We’re not just borrowing for emergencies, this is the age of startups and Entrepreneur reports that 38% of new businesses are launched with loans from family and friends — the average investment is $23,000. Peer lending, other types of personal loans and credit cards make up 57% of startup funding. Though it’s always been a universal truth that you should never borrow or lend money to family and friends, the truth is that it the only realistic option for many people. Especially as peer-to-peer loans are increasingly looking less like part of the sharing economy and a lot more like traditional bank loans.
Start with loan clarifications
So if you don’t want to lose friends or alienate family members, it’s vital to come up with some ground rules. The borrower needs to have a written plan for how they will repay the debt, the repayment schedule and some sort of collateral just in case. The lender also needs to know exactly how much they can afford to put up — and take into account that you may not get it back as soon as you’d like or (worst case scenario) at all. You also have to understand the tax laws regarding peer-to-peer loans.

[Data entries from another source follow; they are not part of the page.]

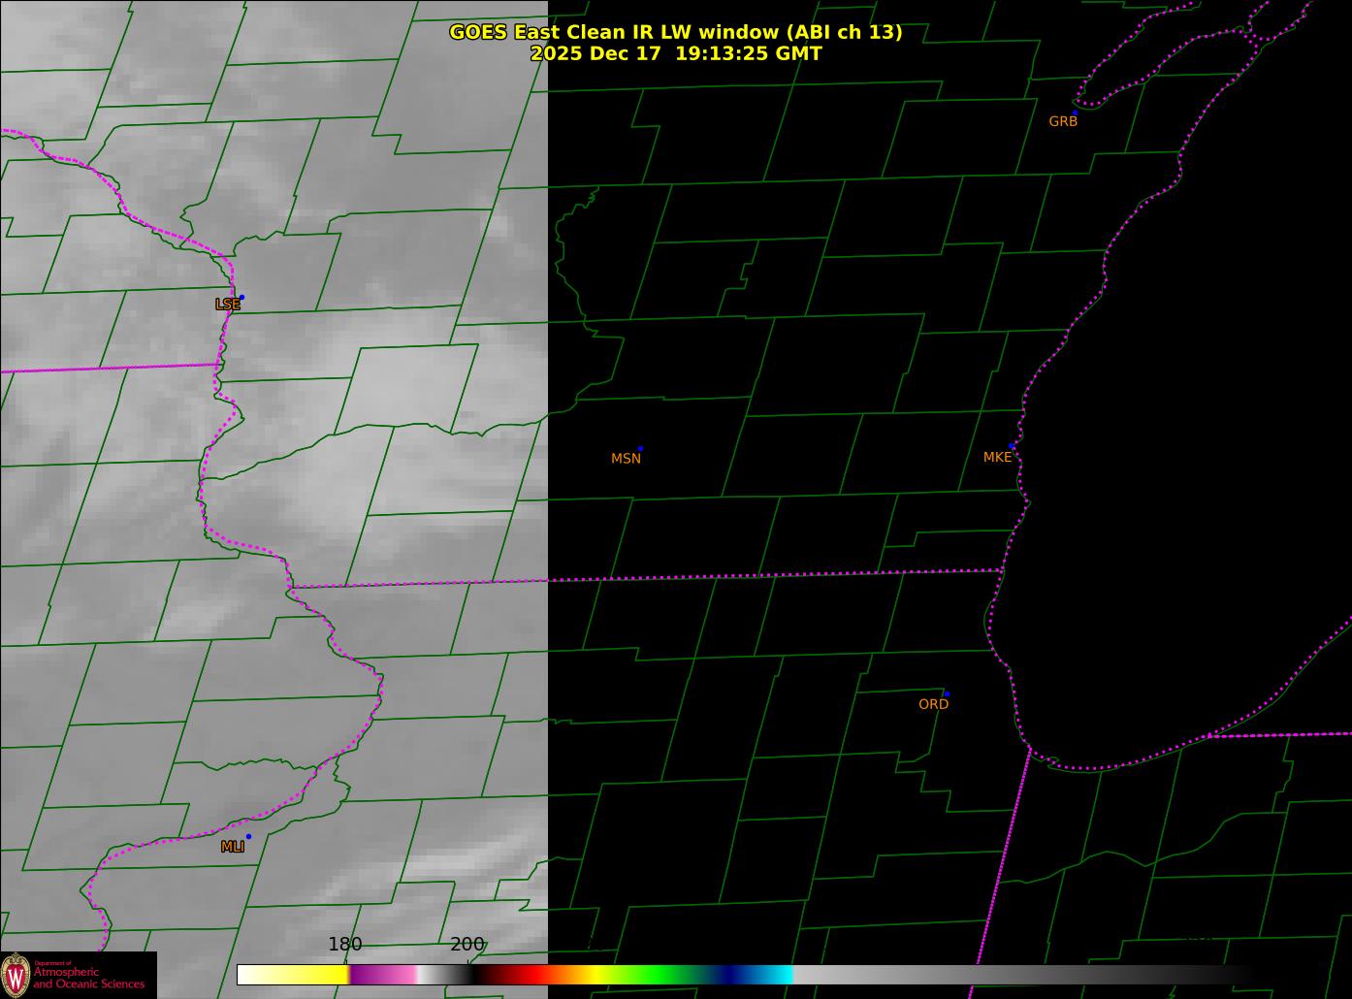Screen dimensions: 1352x999
Task: Click the blue station dot at MSN
Action: click(640, 449)
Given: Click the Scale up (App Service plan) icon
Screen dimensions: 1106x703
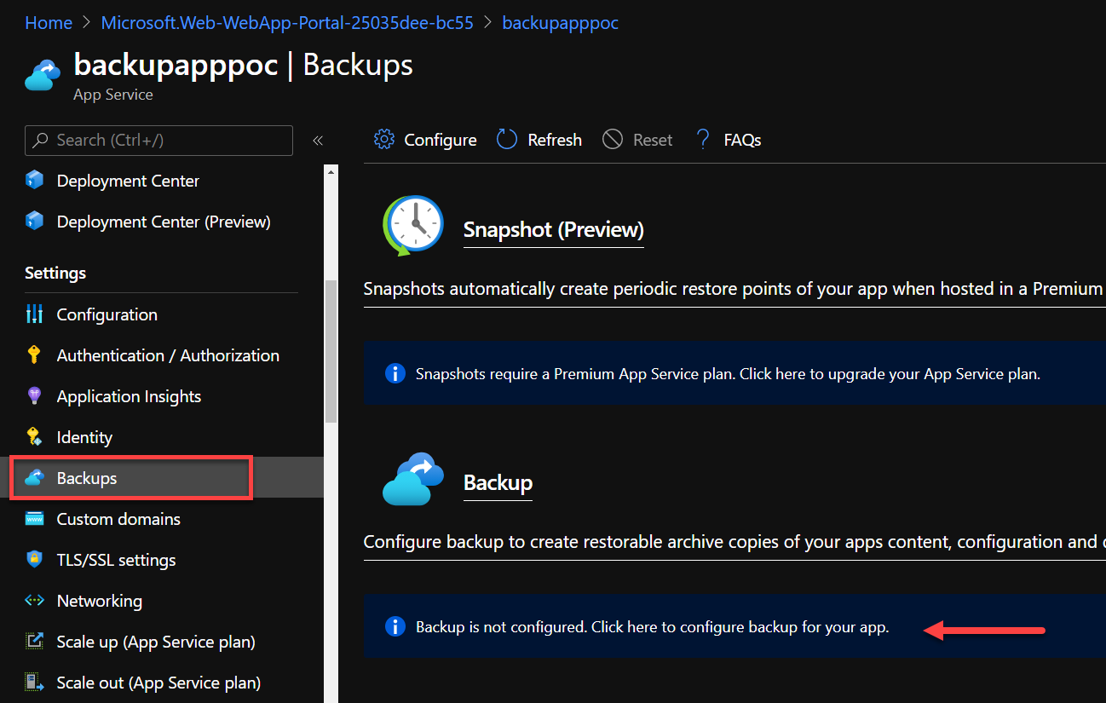Looking at the screenshot, I should (35, 642).
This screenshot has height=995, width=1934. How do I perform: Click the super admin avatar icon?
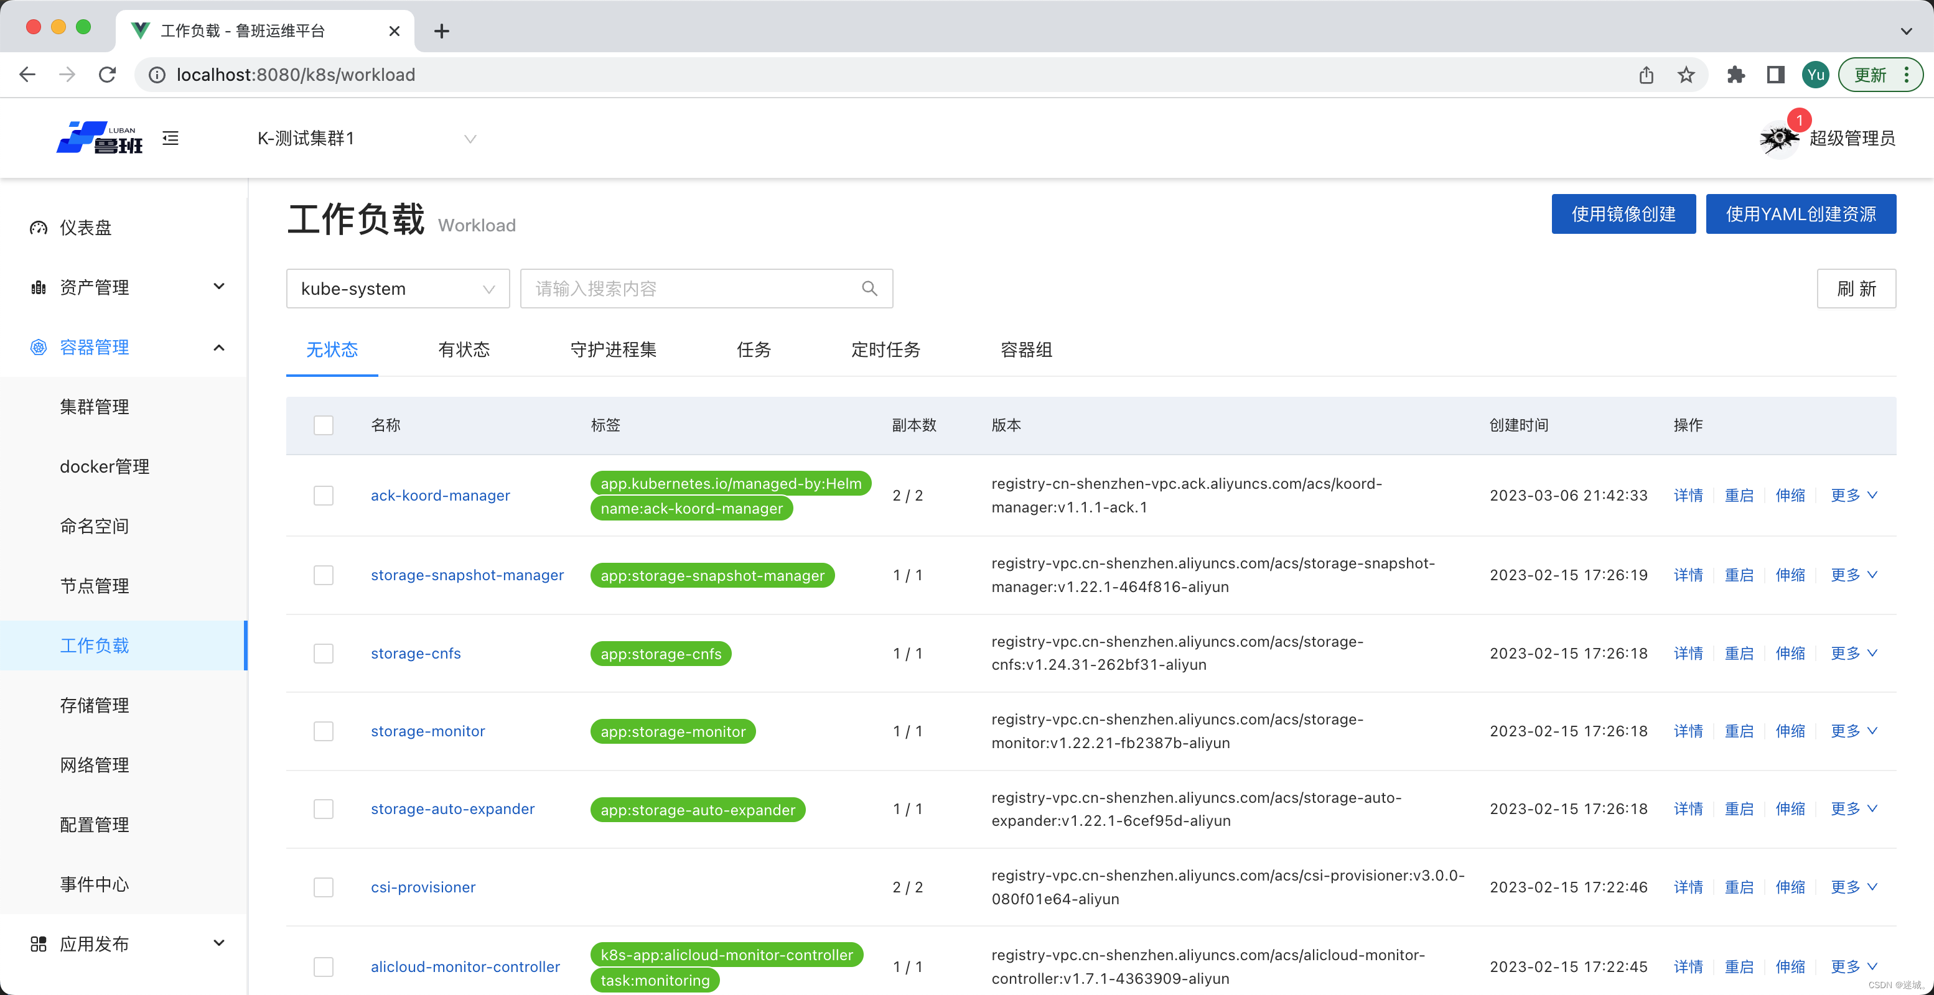tap(1778, 138)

For instance, there is a minimum interest rate that you’re required to charge in order to declare the amount as a loan on your return. And for the sake of both parties, ALWAYS have a written, signed and (even better) notarized agreement.
The complexity of the loan
Peer loans can also affect your relationship in a number of unexpected ways. It could create a dynamic where the borrower feels constantly indebted and the lender feels owed, which creates resentment on both ends. If you can’t pay the money back, you could find yourself avoiding the lender. Likewise, the lender could wind up avoiding the borrower because they feel uncomfortable asking to be paid. It’s all too easy to put these kinds of loans at the bottom of your payment list because you know they’re not going to report you to a credit bureau or charge penalties. It’s essential to maintain open communication and never borrow or lend to someone with whom you have unresolved issues.
The Puddle app
And of course, there’s an app for that Puddle blends peer-to-peer loans with crowd funding and social media. It lets you create a network of trusted friends and family who all contribute to the pool. Each member can borrow up to 5x what they put in. However these are very short-term (3-6 months) loans.